Undoubtedly the coronavirus pandemic has brought about severe anxiety. The real estate industry has not escaped this uncertainty as primarily Purchasers and to some extent Venders consider their options in any Agreement for Sale or Purchase. A Purchaser who may want to cancel their Agreement must be guided by the terms of the contract. They must determine if the Agreement for Sale has provided for cancelation. Is there a forfeiture of deposit clause in which case there is no recourse for the Purchaser who may not wish to proceed to Completion. The Agreement may be subject to financing and provides for the return of any deposit less Attorney fees and interest. Generally, these are the provisions that traditionally will determine the Purchaser’s options for cancellation. Similarly, the need to extend the Completion date as a result of unexpected delays can result in cancellation or penalties by the imposition of interest to be paid on the unpaid balance needed to Complete. The current crisis however has introduced the unexpected, events not previously considered that our current drafting language may not have taken into account.
In light of the foregoing a long tested legal principle is beginning to find relevance in real estate contracts during this period. In law, there is a doctrine called “force majeure” that excuses or permits a party to delay its performance under an otherwise legally enforceable contract when certain events occur. Force majeure means “greater force.” A force majeure event is derived from the French Napoleonic Code. Force majeure events are often defined in contracts to include political events such as wars, insurrections, riots, strikes, lockouts, terrorist threats or actions, or explosions. A force majeure event is often referred to as an act of God or act of nature, such as hurricanes, floods, earthquakes, landslides, tornadoes, tsunamis, volcanic eruptions, sinkholes and storms.
Generally, losing one’s job, financial or general uncertainty about the future are not force majeure events. Courts will review the specific Agreement to determine whether there is force majeure language and the events covered.
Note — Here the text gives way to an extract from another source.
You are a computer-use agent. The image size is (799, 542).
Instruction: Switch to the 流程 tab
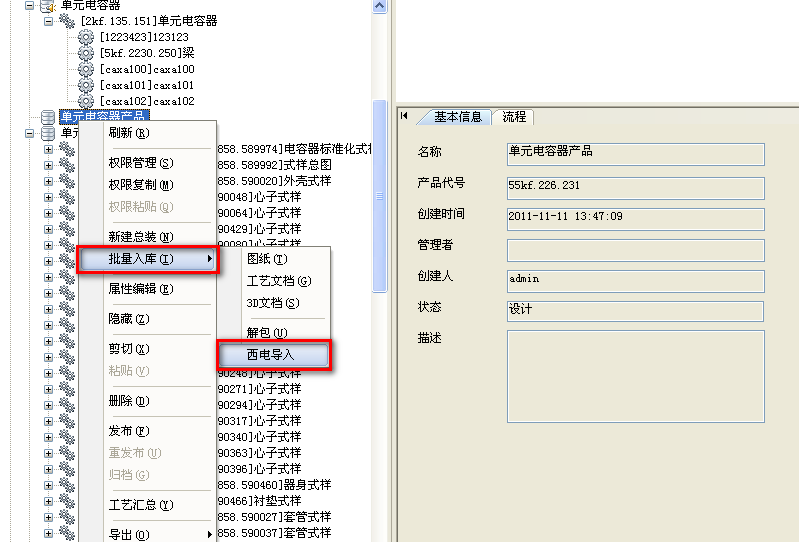(514, 117)
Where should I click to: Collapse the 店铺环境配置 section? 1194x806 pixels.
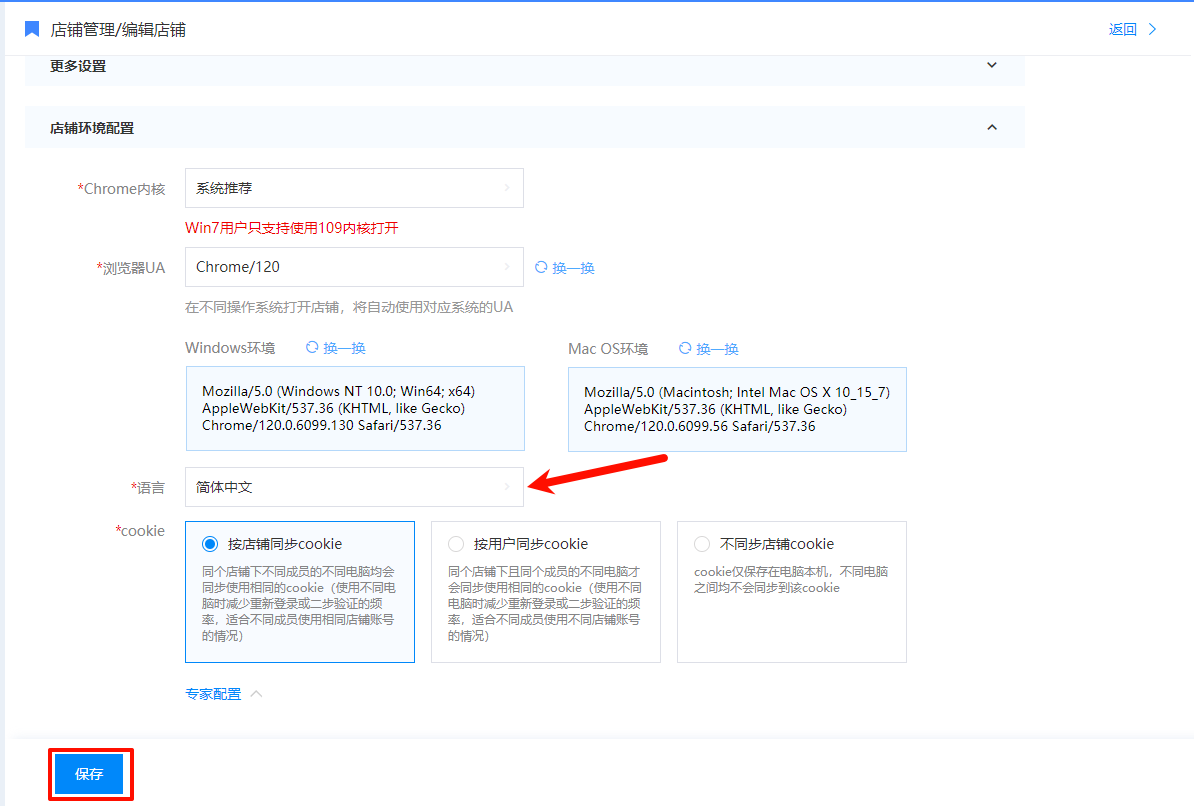point(992,128)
If included, the Courts will enforce them and if not the Courts will generally enforce the Agreement as written.
Given the current crisis, Attorneys in other jurisdictions are now including force majeure language and in some instances a “Coronavirus Addendum” to the Agreement for Sale. The addendum allows a buyer and seller to agree in advance to extend deadlines if certain events occur. Those coronavirus-related events are called permitted delays. Permitted delays include the buyer or seller being exposed to or infected with the coronavirus or diagnosed with covid-19, the buyer or seller being quarantined or not permitted to travel, the buyer’s attorney or lender being unable to complete the transaction, and other similar causes related to the coronavirus outbreak that are beyond a buyer’s or seller’s reasonable control.
Matters that may be beyond a buyer’s or seller’s reasonable control may take into account instances where property valuations or survey identification reports cannot be completed in a timely manner. Open houses may be at a greater risk in the current pandemic but virtual open houses may still be held via the Internet and may become the wave of the future.
Notwithstanding some of the restrictions imposed by the corona virus, real estate transactions continue to be finalized and all stakeholders remain engaged to facilitate timely completion of sales. The Tax Administration of Jamaica office that is responsible for issuing certificates for the payment of transfer tax and stamp duty remains open as well as the National Land Agency which has responsibility for the issuance of Certificate of Land Titles. Save perhaps legal firms working in quarantined communities Lawyers are able to work remotely and with government agencies remaining open there is limited reason that real estate transactions cannot move to Completion.
For those persons contemplating entering into an Agreement for sale in the current environment, the merits to the inclusion of a force majeure clause or the addition of a Coronavirus Addendum should be given great attention and must be brought to the attention of the Lawyer representing them so that the appropriate wording can be included.